Assignment: The data below should be printed in full, exactly, and without any of its images.

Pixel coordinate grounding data
::::::::

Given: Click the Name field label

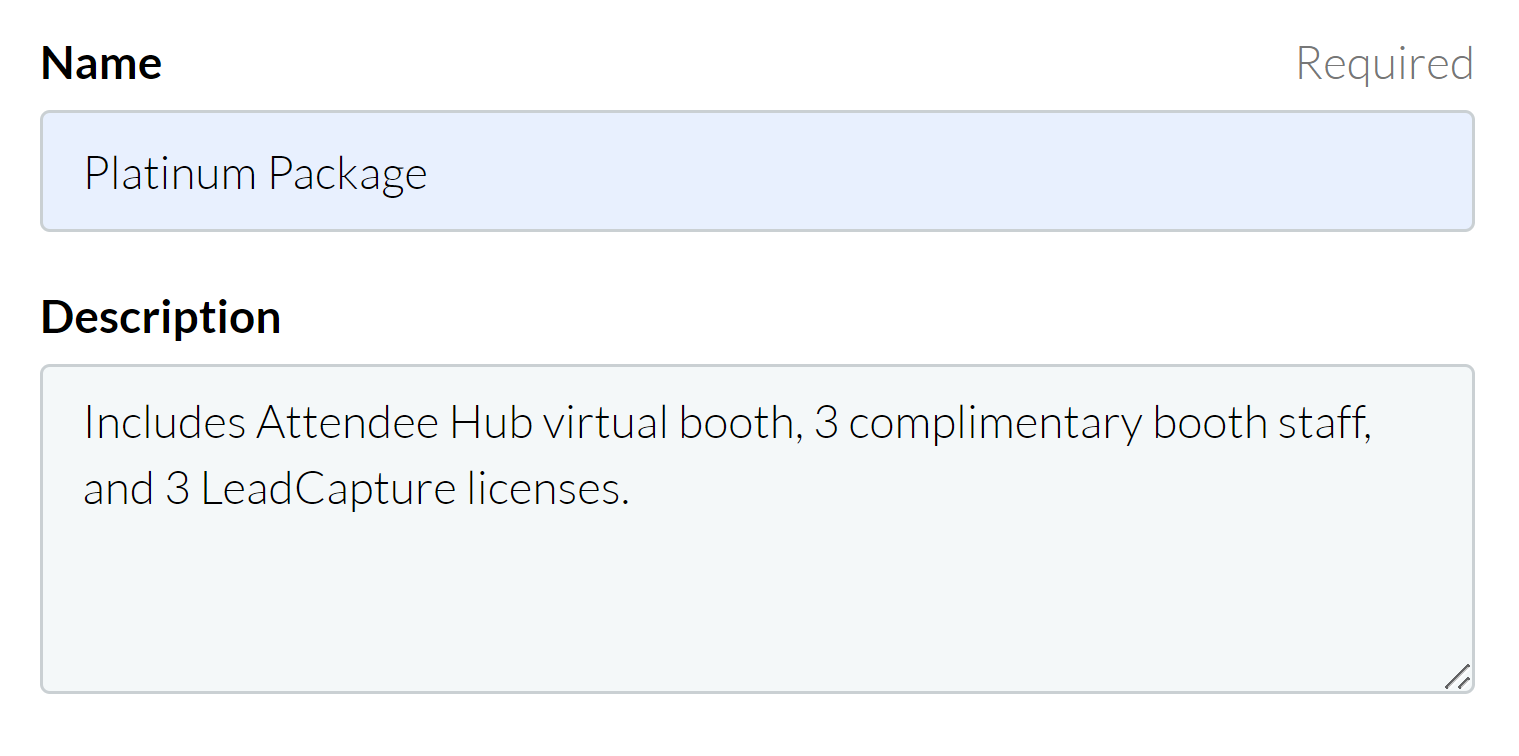Looking at the screenshot, I should click(x=100, y=62).
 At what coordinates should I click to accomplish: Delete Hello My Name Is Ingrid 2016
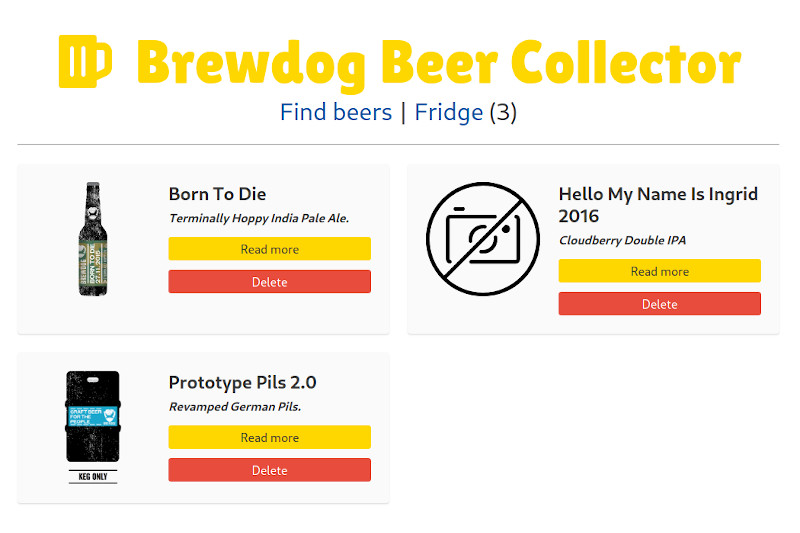659,304
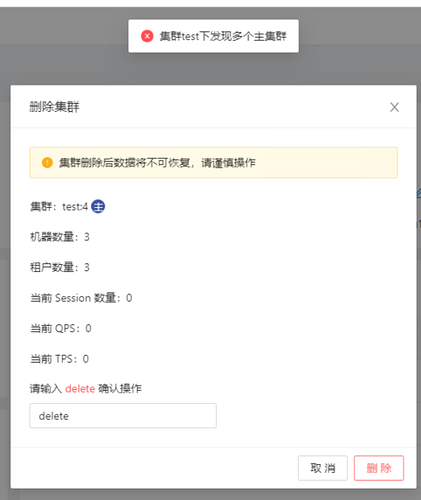Click the 租户数量 value row

point(60,267)
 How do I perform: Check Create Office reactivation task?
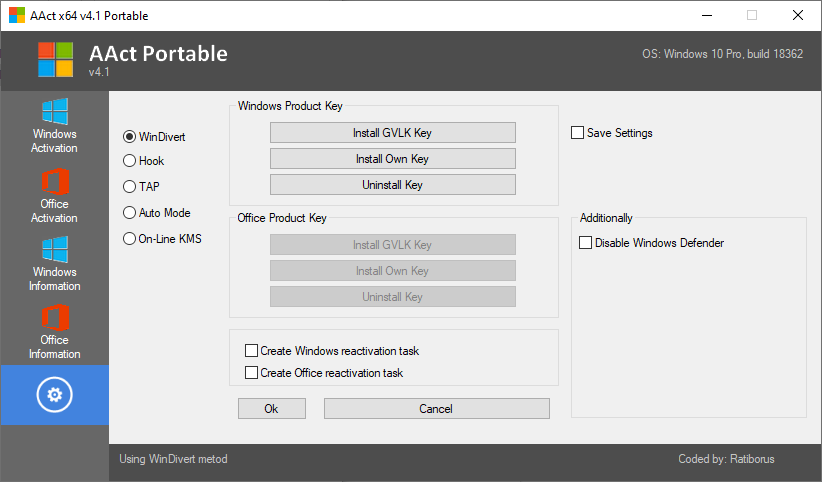coord(251,373)
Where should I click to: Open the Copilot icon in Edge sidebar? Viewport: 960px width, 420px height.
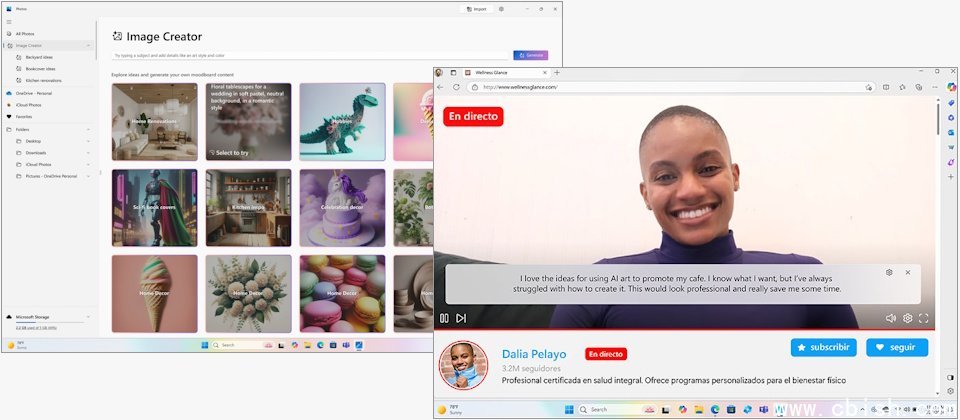pyautogui.click(x=951, y=87)
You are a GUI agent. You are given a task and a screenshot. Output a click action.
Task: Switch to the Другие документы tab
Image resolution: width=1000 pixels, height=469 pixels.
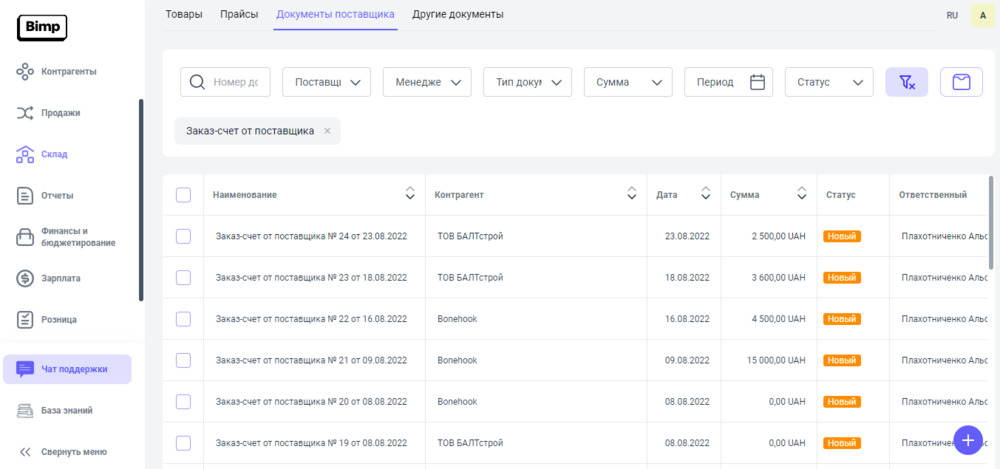pos(458,14)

::::::::

Answer:
Given: Click the Name field label

Looking at the screenshot, I should click(x=100, y=62).
 At what coordinates should I click to accomplish: Delete Hello My Name Is Ingrid 2016
659,304
Click the 租户数量 value row

point(60,267)
 How do I perform: Check Create Office reactivation task?
coord(251,373)
Where should I click to: Open the Copilot icon in Edge sidebar? Viewport: 960px width, 420px height.
pyautogui.click(x=951, y=87)
You are a GUI agent. You are given a task and a screenshot. Output a click action.
Task: Switch to the Другие документы tab
Image resolution: width=1000 pixels, height=469 pixels.
pos(458,14)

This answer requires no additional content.